Seam - Integrate and Enhance Java EE Frameworks
by, 04-27-2012 at 05:35 PM (470 Views)
The core frameworks in Java EE 5.0 are EJB (Enterprise JavaBeans) 3.0 and JSF (JavaServer Faces) 1.2. EJB 3.0 (EJB3, hereafter) is a POJO (Plain Old Java Objects) based lightweight framework for business services and database persistence. JSF is a MVC (Model-View-Controller) component framework for web applications. Most Java EE 5.0 web applications will have both EJB3 modules for business logic and JSF modules for the web front end. However, while EJB3 and JSF are complementary to each other, they are designed as separate frameworks each with its own philosophy. For instance, EJB3 uses annotations to configure services, while JSF makes use of XML files. Furthermore, EJB3 and JSF components are not aware of each other at the framework level. To make EJB3 and JSF work together, you need artificial facade objects (i.e., JSF backing beans) to tie business components to web pages, and boilerplate code (a.k.a plumbing code) to make method calls across framework boundaries. Gluing those technologies together is part of Seam's responsibilities.

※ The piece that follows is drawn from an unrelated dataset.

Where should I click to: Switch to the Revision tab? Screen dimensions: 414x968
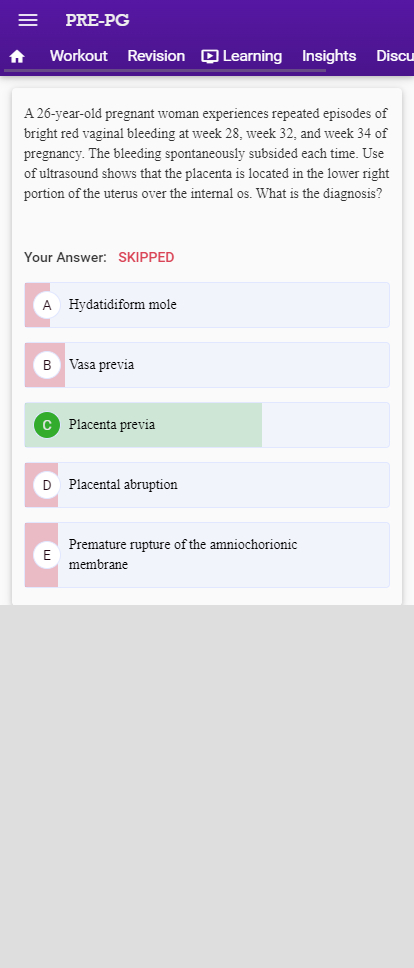tap(156, 56)
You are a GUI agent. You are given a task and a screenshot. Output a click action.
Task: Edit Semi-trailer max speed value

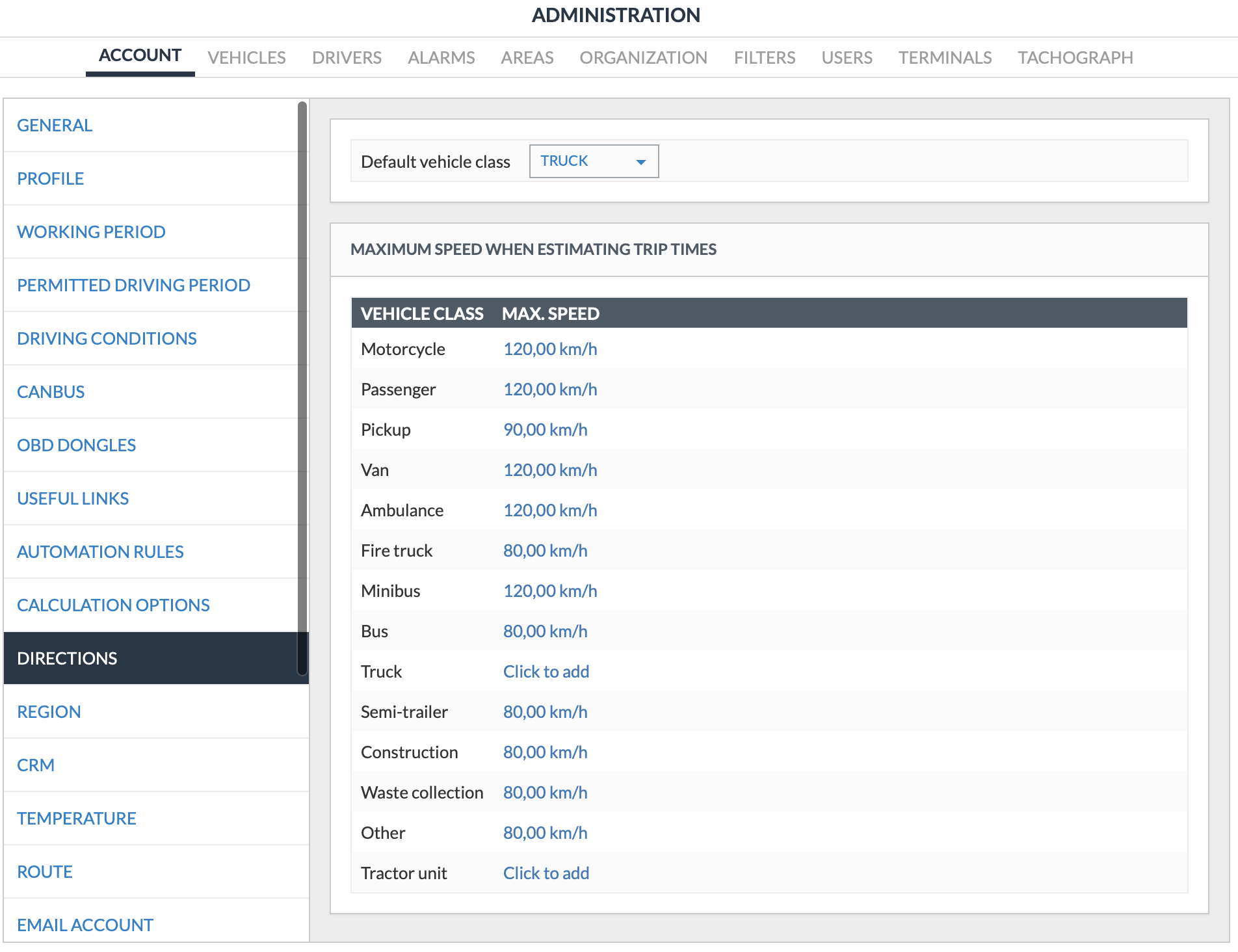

Seam collapses the artificial layer between EJB3 and JSF. It provides a consistent, annotation-based approach to integrate EJB3 and JSF. With a few simple annotations, the EJB3 business components in Seam can now be used directly to back JSF web forms or handle web UI events. Seam allows developers to use the "same kind of stuff", annotated POJOs, for all application components. Compared with applications developed in other web frameworks, Seam applications are conceptually simple and require significantly less code (both in Java and XML) for the same functionalities.

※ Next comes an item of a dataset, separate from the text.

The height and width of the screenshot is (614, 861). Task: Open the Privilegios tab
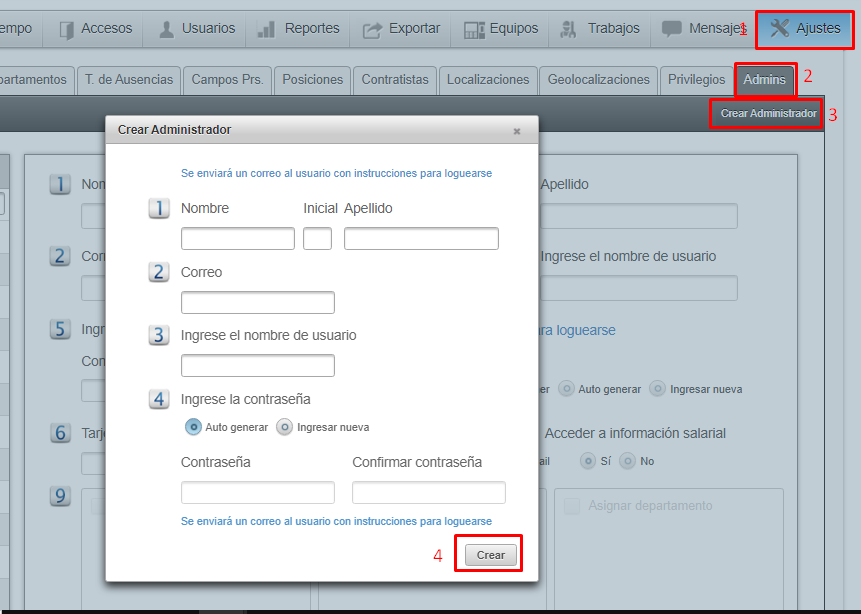696,79
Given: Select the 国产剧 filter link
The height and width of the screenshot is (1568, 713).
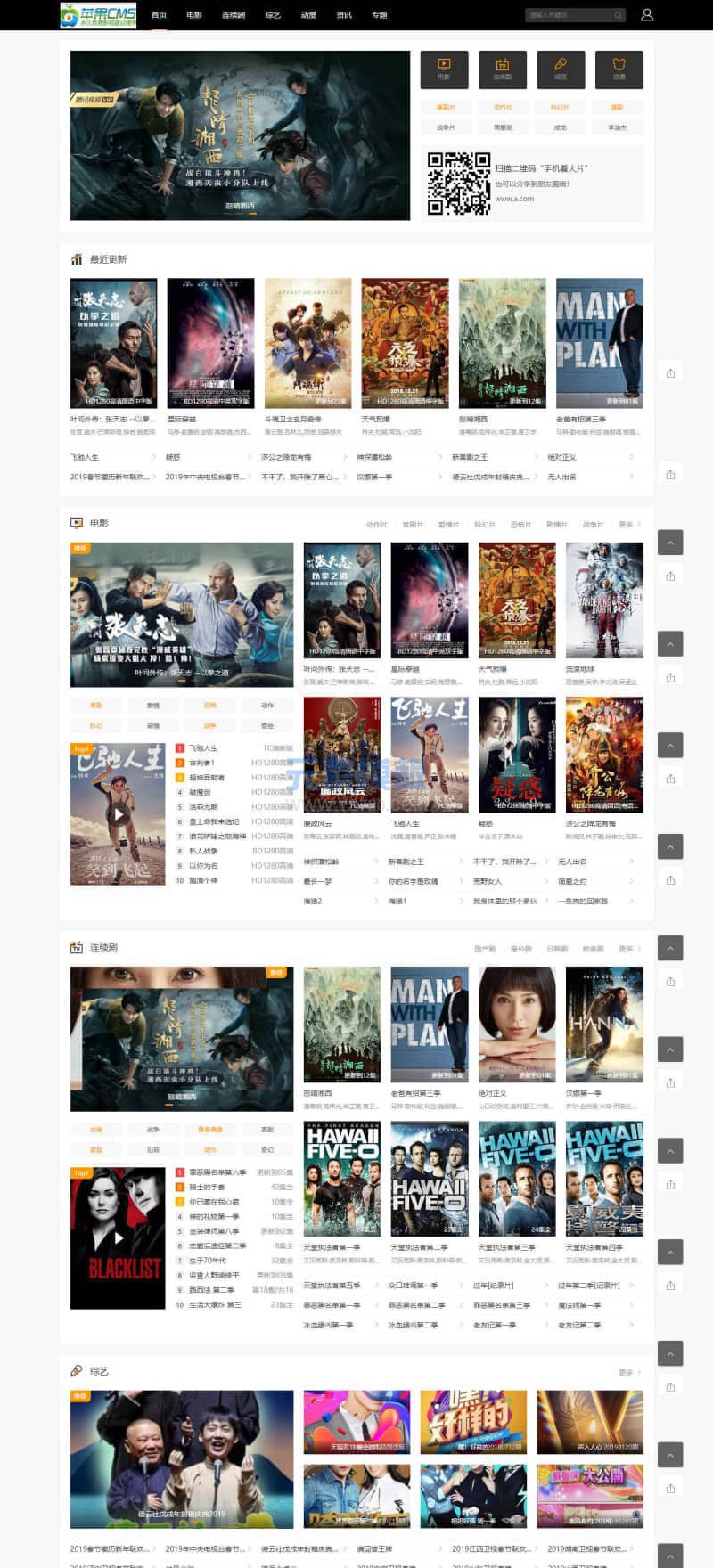Looking at the screenshot, I should click(485, 949).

Seam also makes it easy to accomplish tasks that were "difficult" on JSF. For instance, one of the major complaints of JSF is that it relies too much on HTTP POST. It is hard to bookmark a JSF web page and then get it via HTTP GET. Well, with Seam, generating a bookmarkable RESTful web page is very easy. Seam provides a number JSF component tags and annotations that would increase the "web friendliness" and web page efficiency of JSF applications.